The rain continued all the way to our trek to our hotel in Sagada. Before we went to the hotel, we stopped by the tourist bureau and checked in, paying a 40-peso per person fee to cover environmental upkeep of Sagada’s sights. We were to keep the receipt and show it whenever we went to any of the tourist attractions like the waterfalls, caving, or hikes. Truthfully, we were never asked to show it but 40 pesos (less than $1 USD) is little enough that I would advise paying it for the privilege of enjoying what Sagada has to offer.
There looked to be about 3 rooms to each floor with a shared bathroom and shared shower facilities (one person at a time when using). We had booked two rooms, one for me and one for my cousin Eman and Jessie to share. When I say room, I mean room. As in it had a mattress on the ground with clean sheets and pillows and a mirror hanging on the wall. Curtains covered the closed windows. This is a room where the hotel managers expect their guests are just going to use it as somewhere to sleep. It isn’t fancy but it was clean and the several staff we saw were unfailingly friendly and polite.
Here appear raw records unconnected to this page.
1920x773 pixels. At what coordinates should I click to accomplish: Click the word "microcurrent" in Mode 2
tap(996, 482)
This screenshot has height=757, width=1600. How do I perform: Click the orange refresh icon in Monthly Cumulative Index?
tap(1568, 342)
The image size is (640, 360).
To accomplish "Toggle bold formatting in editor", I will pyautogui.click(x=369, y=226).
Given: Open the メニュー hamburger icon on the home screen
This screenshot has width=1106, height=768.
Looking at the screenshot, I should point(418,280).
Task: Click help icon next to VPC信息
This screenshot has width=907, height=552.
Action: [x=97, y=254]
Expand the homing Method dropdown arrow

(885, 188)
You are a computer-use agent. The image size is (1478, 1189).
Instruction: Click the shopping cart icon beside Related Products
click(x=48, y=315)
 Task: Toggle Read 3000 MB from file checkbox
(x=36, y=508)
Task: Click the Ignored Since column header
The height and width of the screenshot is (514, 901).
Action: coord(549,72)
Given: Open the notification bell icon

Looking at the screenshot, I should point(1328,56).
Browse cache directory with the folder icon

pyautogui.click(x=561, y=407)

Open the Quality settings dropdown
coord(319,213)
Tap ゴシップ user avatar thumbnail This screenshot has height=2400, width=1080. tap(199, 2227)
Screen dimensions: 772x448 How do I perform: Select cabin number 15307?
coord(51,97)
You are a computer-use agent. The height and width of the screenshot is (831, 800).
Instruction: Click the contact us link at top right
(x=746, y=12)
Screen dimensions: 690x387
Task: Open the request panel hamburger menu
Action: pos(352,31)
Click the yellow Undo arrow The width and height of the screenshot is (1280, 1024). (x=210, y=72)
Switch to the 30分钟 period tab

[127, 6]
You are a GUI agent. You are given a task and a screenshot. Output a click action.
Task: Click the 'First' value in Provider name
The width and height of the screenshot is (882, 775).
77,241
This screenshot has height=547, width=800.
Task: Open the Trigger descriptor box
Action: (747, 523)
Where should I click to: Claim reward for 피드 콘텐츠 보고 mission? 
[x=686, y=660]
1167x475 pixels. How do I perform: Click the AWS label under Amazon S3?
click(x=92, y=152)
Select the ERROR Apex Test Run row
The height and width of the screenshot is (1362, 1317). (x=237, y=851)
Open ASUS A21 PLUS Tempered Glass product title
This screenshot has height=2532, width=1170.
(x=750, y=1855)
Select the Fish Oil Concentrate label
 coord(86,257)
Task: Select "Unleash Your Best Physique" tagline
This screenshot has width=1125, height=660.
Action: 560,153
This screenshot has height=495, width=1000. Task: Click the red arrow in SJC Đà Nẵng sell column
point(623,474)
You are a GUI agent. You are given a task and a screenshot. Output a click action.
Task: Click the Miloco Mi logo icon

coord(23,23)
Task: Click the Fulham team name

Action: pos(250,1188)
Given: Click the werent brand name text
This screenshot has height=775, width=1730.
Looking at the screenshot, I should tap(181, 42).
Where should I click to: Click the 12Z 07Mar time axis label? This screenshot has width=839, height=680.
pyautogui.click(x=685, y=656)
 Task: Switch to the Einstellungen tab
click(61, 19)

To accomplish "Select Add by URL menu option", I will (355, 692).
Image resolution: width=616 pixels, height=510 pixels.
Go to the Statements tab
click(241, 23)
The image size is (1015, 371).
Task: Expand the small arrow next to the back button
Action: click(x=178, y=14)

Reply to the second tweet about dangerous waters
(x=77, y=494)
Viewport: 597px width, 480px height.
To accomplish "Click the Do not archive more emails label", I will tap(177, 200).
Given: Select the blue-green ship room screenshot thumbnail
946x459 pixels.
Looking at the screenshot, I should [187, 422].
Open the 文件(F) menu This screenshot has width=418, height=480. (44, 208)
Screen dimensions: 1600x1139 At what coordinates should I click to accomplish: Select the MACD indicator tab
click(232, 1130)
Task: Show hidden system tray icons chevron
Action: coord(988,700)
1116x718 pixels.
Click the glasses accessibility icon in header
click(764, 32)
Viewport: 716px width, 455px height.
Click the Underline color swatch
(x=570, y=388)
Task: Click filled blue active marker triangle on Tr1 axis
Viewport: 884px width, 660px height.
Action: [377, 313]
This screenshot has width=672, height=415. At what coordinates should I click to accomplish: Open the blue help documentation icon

If you want fancy accommodations with room service, go elsewhere. If you want simple and clean, Agape is a good choice.
After the long drive from metro Manila and the trek through the downpour after seeing the Banaue Rice Terraces, we were done for the day and crashed early. But also because we had planned to see the sunrise at Kiltepan Peak in Sagada, about 15-20 minutes from our hotel. Again, drawing from my past Maui experience, this was akin to going to see the sunrise at Haleakela.
When we arrived, it was to find a crowd of
people already there. It wasn’t anywhere near as crowded as Haleakala had been
so we were able to find optimum spots to see the sunrise.
Arroz Caldo at Kitelpan Peak |
Our tour guide in Echo Valley |
First we made a slight climb to a traditional cemetery where he said families could choose to bury their dead here. Then we started to trek downwards on (sometimes slippery) stone steps to make our way into the valley. You need good shoes here with traction, no cute but flimsy flip flops, but serviceable shoes. I had packed a pair of tennis shoes just for the Banaue/Sagada trip but even I had to hold onto the railings as some of the stone steps were wet.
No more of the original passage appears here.